Derivative of Mean Square Error Function with respect to output

59 Views Asked by At

I'm trying to understand the gradient derivation for the back-propagation algorithm.

I'm having trouble computing the explicit derivative of the Loss Mean Square Error function with respect to the output value in a regression setting.
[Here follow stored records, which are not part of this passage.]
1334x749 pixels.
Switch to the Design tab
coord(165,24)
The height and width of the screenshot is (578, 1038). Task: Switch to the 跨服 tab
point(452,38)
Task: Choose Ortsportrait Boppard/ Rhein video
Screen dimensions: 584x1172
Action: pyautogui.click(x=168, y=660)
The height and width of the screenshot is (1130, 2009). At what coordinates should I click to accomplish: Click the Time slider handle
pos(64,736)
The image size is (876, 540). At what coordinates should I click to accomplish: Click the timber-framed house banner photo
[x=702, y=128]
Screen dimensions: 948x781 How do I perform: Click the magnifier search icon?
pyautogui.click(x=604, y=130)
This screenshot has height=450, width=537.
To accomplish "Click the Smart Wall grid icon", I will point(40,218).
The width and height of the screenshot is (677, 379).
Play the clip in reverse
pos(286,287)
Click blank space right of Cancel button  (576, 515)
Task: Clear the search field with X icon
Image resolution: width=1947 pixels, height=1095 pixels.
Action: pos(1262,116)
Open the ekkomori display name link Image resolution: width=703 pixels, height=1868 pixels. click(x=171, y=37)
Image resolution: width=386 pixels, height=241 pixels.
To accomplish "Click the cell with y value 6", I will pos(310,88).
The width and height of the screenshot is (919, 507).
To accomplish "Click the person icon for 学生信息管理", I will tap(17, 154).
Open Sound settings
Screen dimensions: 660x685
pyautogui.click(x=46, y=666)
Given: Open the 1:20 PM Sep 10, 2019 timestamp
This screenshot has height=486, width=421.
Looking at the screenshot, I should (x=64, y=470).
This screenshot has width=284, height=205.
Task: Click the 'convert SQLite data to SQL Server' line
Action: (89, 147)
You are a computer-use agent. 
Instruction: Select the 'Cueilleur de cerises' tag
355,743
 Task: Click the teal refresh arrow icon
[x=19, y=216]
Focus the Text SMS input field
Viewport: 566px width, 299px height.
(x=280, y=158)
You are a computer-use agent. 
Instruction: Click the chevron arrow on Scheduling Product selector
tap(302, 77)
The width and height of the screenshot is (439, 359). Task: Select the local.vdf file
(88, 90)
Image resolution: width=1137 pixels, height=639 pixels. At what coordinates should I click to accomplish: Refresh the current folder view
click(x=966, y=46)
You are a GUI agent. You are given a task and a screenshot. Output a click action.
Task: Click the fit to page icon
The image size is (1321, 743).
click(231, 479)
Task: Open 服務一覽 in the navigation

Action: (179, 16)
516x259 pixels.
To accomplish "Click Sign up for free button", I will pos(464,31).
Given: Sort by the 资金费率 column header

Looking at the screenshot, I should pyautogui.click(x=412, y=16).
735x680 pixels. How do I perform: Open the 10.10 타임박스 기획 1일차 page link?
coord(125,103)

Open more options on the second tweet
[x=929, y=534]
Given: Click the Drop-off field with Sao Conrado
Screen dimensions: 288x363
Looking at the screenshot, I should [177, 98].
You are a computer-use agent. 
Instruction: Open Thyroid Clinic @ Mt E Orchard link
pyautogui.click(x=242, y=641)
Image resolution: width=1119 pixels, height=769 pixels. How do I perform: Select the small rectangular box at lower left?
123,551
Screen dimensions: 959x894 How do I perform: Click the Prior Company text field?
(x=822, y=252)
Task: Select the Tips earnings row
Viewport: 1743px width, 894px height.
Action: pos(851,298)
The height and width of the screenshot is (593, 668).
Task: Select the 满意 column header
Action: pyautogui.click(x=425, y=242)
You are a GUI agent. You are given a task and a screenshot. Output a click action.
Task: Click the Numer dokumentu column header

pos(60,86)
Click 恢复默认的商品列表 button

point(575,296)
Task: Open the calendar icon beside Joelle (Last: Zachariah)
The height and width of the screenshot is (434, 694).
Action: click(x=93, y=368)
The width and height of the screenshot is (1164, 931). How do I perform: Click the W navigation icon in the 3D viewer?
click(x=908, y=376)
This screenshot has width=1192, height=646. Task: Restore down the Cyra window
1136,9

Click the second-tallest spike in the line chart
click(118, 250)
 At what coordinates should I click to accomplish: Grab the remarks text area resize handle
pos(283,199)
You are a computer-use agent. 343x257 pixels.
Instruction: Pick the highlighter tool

I only have one output neuron.

Let,

  • $n$ be the number of training examples
  • $ y_i $ be the predicted target for training example $x_i$
  • $ t_i $ be the actual target value (from train data) for training example $x_i$
  • $ L_i $ be the loss for sample $i$

I'm using the following definition of the loss function,

$$ E = \frac{1}{2n} \sum_{i=1}^{n} L_i = \frac{1}{2n} \sum_{i=1}^{n} \frac{1}{2} ( y_i - t_i)^2 $$

how do I compute, $\frac{\partial E}{\partial y}$ ?

This is in a neural network setting, so $E$ is a function of $w$ the weights, in the Bishop Book equation (5.11) is, as far as I can see, the same expression except that it's not divided by $n$,

$$ E(w) = \frac{1}{2} \sum_{i=1}^n (y(x_i, w) - t_i)^2 $$ So here $y$ is a function which depends on $x_i$ and $w$, so writing,

$$ \frac{\partial E}{\partial y} $$ means deriving by a function ??

And yet Bishop does this at equation (5.19),

$$ \frac{\partial E}{\partial y_k} = y_k − t_k $$

Where $y_k$ is the output of the kth neuron and $t_k$ the actual target value, but where are the instances gone ? They've dissapeared from the equation ! $y_k$ is predicted for an input $x$ !

I don't understand the nature of $y$ and why it's legal to derive E with respect to it.

Thanks for any help.